Sejak dipenjara, hubungannya dengan Fajar jadi tak harmonis. Sepertinya Fajar dan keluarganya kecewa Neni tak menceritakan persoalan yang membelitnya ke keluarganya. Mereka tiba-tiba mendapat kabar Neni harus masuk penjara. "Saya memang tak pernah menceritakan masalah kantor ke suami. Apalagi dia sibuk kerja. Saya kerja, kan, demi keluarga. Saya, toh, tidak keluar malam untuk dugem dan sebagainya.
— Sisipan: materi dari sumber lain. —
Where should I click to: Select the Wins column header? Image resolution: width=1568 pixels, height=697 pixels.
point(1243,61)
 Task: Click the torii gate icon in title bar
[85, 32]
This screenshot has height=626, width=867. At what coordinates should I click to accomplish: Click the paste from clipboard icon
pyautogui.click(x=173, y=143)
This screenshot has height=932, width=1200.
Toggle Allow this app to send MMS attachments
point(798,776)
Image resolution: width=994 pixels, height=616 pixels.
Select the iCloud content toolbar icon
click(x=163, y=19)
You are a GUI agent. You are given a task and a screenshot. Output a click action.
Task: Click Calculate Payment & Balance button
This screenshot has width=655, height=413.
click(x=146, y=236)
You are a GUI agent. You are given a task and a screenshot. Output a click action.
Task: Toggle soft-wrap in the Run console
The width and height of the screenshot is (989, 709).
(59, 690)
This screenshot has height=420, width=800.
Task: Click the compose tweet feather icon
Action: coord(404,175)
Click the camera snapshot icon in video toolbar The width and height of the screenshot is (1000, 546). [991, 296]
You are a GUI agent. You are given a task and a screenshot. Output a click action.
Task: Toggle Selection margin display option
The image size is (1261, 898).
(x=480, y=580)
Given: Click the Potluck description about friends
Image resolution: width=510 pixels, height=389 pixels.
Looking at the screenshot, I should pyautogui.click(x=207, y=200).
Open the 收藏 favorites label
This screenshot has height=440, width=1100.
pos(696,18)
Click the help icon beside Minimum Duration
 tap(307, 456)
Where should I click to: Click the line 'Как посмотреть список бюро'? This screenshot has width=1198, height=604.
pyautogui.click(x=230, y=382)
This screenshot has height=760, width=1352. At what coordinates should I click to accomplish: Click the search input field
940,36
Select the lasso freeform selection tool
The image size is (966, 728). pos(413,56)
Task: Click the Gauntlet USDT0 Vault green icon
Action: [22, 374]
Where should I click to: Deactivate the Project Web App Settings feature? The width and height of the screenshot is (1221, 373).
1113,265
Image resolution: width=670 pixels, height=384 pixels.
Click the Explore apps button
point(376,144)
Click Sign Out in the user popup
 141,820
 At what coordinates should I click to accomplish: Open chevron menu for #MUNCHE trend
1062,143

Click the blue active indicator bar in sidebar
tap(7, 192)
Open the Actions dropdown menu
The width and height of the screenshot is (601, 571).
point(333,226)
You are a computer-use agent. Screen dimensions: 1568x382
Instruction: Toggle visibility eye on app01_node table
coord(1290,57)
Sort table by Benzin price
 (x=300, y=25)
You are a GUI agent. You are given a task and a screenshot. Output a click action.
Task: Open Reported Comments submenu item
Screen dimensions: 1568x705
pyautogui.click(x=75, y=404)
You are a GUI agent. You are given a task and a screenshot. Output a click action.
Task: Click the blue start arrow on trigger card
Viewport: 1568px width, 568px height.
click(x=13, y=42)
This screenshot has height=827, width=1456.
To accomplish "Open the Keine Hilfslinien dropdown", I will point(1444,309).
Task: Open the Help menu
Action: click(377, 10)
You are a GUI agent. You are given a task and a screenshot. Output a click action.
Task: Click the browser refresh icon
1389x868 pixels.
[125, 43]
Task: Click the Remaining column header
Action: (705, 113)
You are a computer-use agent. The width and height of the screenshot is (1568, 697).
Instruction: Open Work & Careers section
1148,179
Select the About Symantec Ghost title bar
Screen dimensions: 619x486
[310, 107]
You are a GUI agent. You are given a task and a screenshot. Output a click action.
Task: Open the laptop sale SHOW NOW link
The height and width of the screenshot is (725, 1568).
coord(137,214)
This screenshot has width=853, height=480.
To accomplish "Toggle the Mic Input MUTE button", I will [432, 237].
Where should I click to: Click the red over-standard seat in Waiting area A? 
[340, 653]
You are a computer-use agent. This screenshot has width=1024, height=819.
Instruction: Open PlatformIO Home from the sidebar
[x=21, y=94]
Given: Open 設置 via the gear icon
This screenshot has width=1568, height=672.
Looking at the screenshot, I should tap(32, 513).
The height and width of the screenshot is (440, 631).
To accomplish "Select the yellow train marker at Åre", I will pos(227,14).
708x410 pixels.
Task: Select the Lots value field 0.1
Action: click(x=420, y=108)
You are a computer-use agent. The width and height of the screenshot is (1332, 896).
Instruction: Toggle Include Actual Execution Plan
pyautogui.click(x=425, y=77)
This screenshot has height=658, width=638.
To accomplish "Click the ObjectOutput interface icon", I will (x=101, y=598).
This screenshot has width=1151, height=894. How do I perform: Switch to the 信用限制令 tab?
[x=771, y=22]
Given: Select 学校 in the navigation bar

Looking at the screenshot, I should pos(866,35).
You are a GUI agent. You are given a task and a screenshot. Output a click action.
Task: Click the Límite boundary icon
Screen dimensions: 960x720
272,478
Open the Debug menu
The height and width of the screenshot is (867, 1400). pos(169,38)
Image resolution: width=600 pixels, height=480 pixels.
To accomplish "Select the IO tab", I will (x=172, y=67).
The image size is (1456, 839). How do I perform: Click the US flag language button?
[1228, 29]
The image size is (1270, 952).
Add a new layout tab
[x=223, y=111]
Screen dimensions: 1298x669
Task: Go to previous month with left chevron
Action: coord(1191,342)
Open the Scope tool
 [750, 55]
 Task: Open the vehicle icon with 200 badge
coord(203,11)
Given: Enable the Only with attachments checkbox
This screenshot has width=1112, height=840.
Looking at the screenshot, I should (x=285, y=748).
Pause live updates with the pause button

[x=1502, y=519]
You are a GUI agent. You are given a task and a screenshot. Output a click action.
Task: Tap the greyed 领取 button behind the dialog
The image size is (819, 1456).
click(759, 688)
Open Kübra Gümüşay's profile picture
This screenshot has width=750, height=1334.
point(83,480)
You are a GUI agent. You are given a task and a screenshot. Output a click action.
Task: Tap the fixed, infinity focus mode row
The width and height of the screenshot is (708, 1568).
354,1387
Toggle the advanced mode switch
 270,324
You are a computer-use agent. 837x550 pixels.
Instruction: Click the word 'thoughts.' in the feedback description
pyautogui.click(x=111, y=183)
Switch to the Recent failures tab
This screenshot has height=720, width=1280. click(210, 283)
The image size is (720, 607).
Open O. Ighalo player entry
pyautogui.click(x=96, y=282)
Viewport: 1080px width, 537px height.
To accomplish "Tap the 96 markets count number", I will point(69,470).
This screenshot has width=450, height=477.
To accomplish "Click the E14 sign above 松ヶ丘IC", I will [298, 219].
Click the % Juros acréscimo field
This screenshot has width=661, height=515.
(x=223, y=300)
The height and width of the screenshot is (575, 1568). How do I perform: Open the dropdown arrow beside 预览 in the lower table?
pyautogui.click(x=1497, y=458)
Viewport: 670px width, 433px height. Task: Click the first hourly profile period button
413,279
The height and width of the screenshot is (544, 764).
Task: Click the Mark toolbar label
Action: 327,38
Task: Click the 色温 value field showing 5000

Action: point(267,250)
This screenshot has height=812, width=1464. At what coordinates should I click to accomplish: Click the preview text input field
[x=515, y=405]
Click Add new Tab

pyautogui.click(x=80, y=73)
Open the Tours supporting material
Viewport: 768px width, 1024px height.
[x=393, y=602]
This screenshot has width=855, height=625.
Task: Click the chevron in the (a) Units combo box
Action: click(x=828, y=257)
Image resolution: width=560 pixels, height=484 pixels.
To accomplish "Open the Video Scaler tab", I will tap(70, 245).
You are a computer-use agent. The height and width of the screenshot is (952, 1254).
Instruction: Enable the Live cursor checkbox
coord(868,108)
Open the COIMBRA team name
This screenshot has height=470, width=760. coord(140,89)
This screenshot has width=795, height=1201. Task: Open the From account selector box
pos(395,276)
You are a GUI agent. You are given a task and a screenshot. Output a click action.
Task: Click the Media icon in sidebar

Saya keluar rumah, ya, untuk kerja."
Andai boleh memilih, Neni mengaku ingin jadi ibu rumah tangga saja, mengurus anak dan keluarga. "Tapi apa mungkin dengan kondisi ekonomi keluarga kami yang begini? Saya terpaksa kerja demi menambah uang belanja," kata Neni yang sudah lima tahun bekerja sebagai kasir di PT SBM dengan gaji Rp 1,3 juta per bulan.
Namun demikian, Neni mengaku tetap bekerja sungguh-sungguh. Ia jarang cuti demi keluarga. "Bahkan sewaktu luka oparasi caecar saya belum kering benar, saya masuk ke kantor naik motor. Ini bentuk tanggung jawab saya sebagai karyawan. Tapi apa balasannya? Saya justru dikorbankan," keluhnya.
Sebagai kasir, Neni bertugas membuat laporan penjualan tunai menjadi cash dengan tempo. Penjualan tunai memang bisa mendongkrak penjualan motor di PT SBM Cabang Purwokerto. "Hanya saja biasanya pembeli minta diskon banyak. Nah, untuk menutupi diskon itu, uangnya ditutup atau diambil dari penjualan berikutnya."